Monday 2 June 2008

What Bhutanese own by the numbers

31 May, 2008 - Watches, radios, rice cookers and choeshams (altars) were among the most widely owned assets by Bhutanese households in both urban and rural areas, according to the 2007 Bhutan Living Standard Survey report.

More than 73 percent of the households owned watches, 62 percent rice cookers and radios, 51.3 percent choeshams, 46.5 percent water boilers, 39.3 percent mobile phones, 37.7 percent TVs and 28.3 percent modern stoves.

One in 10 households owns a family car and one in 20 households a computer, a washing machine and a microwave oven.

Except for radios, grinding machines and power tillers, the rate of ownership of most assets was typically much higher in urban areas, according to the report.

On land ownership, about two in five households were landless, with the proportion of landless in urban areas at 82 percent, twice the national average. In rural areas, one out of every five households was landless. Land holdings in rural areas were not very large, with only one in 10 rural households owning more than five acres. About 5,800 households in urban areas owned between 0.01 to five acres and 1,000 owned more than five acres.

About one in 20 urban households owns cattle, three percent own poultry and one percent own pigs. In rural Bhutan, a third of the households own more than five cattle and half the households own poultry.

As in previous reports, the primary source of income was farm enterprises, followed closely by wages. In urban areas, seven out of 10 households’ primary source of income was wages and, for about 20 percent of households, business was the main income source. One in five urban households had secondary sources of income. In rural areas, three-fifths earned mainly from their farms and two in five had more than one source of income.

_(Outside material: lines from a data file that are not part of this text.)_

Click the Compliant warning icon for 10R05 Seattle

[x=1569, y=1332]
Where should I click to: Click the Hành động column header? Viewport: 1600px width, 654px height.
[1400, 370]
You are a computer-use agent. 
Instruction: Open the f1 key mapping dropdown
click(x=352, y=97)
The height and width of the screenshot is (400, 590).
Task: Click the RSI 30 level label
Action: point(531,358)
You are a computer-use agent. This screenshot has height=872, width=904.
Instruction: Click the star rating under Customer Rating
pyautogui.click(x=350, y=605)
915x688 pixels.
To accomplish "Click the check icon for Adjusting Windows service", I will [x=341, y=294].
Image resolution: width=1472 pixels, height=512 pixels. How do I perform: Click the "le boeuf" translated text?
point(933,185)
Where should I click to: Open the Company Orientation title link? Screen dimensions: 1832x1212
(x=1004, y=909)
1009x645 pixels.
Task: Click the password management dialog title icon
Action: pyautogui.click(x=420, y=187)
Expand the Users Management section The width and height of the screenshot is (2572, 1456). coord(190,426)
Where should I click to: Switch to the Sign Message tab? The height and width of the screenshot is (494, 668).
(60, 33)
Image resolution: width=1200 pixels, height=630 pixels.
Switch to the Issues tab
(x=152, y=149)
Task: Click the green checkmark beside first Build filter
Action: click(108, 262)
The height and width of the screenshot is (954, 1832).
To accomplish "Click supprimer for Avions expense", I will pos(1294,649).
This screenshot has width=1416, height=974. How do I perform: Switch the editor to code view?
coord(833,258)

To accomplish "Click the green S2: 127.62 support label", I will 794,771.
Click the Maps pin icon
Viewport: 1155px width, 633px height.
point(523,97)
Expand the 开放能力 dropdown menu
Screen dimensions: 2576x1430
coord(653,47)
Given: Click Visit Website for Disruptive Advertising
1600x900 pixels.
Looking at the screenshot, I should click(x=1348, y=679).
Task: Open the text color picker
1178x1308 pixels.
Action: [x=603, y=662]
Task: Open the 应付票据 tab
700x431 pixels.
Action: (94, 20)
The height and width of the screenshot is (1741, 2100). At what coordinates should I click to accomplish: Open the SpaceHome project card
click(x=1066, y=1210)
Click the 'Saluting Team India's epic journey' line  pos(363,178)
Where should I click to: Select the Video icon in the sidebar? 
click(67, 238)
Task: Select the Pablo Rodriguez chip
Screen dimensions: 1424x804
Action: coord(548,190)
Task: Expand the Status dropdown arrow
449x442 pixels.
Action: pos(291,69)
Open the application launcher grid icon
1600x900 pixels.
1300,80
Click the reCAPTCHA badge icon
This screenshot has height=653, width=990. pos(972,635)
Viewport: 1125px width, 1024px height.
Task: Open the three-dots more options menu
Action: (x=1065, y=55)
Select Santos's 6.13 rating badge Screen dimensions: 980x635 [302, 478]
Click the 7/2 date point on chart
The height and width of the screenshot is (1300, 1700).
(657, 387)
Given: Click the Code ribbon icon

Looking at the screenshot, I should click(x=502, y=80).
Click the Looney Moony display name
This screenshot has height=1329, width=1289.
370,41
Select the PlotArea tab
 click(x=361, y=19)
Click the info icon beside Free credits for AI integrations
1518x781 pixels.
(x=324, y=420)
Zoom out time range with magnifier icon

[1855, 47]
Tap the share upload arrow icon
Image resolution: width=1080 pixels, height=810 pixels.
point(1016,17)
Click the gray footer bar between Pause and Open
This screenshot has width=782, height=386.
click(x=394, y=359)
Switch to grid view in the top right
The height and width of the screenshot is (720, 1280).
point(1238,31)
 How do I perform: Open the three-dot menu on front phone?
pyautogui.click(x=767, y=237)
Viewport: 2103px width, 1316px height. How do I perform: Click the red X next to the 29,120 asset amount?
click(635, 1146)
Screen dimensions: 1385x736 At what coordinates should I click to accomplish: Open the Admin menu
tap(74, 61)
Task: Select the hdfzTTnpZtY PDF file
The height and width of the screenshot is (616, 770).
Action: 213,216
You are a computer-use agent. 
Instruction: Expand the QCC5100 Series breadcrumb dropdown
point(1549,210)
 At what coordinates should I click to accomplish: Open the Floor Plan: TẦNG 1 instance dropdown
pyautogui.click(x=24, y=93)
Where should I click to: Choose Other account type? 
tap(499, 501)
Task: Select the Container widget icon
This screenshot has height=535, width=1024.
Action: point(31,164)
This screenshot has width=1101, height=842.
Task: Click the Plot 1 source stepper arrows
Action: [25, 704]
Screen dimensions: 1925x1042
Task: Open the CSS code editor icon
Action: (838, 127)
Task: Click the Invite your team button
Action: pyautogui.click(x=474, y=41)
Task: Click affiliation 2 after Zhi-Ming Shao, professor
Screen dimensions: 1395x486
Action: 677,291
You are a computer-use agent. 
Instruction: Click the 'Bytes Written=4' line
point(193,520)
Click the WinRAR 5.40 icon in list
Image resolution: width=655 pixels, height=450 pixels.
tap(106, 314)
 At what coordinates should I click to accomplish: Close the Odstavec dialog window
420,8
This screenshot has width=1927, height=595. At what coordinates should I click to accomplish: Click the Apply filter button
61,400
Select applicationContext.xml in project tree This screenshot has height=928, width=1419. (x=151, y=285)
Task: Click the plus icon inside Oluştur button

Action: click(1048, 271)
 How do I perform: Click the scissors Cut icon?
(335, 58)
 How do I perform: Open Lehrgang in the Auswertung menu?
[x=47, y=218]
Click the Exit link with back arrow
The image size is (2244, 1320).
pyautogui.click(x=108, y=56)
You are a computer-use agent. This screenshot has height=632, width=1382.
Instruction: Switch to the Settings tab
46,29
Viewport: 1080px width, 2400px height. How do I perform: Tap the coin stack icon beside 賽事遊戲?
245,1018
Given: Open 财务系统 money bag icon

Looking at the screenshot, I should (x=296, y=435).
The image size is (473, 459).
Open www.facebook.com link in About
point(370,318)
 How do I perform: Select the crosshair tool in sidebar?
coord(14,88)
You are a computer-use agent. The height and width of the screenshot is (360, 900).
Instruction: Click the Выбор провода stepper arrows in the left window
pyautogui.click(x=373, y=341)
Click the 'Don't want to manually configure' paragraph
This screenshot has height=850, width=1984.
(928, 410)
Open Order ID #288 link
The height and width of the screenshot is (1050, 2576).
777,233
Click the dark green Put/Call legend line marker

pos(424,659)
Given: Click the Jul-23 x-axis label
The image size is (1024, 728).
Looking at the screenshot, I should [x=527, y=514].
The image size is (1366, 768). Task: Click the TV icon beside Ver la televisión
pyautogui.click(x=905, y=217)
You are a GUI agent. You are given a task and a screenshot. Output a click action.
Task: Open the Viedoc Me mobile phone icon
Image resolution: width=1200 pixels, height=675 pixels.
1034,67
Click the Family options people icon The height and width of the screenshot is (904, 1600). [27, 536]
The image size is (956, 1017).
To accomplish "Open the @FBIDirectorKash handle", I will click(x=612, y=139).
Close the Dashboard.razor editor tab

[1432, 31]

The average monthly household expenditure for Bhutan was estimated at Nu 13,823, while the average per capita consumption a person a month was Nu 2,755. Given the smaller household size in urban areas, average per capita consumption was 2.3 times higher than in rural areas. The top 20 percent spent close to half the total consumption expenditure in the country, while the share of the bottom 20 percent was six percent.

Total food consumption amounted to Nu 681 million, 37 percent by the urban population and the remainder by the rural.

The 2007 survey report estimates an extrapolated population at about 630,000 and about 125,000 households in the country, with one fourth residing in urban areas.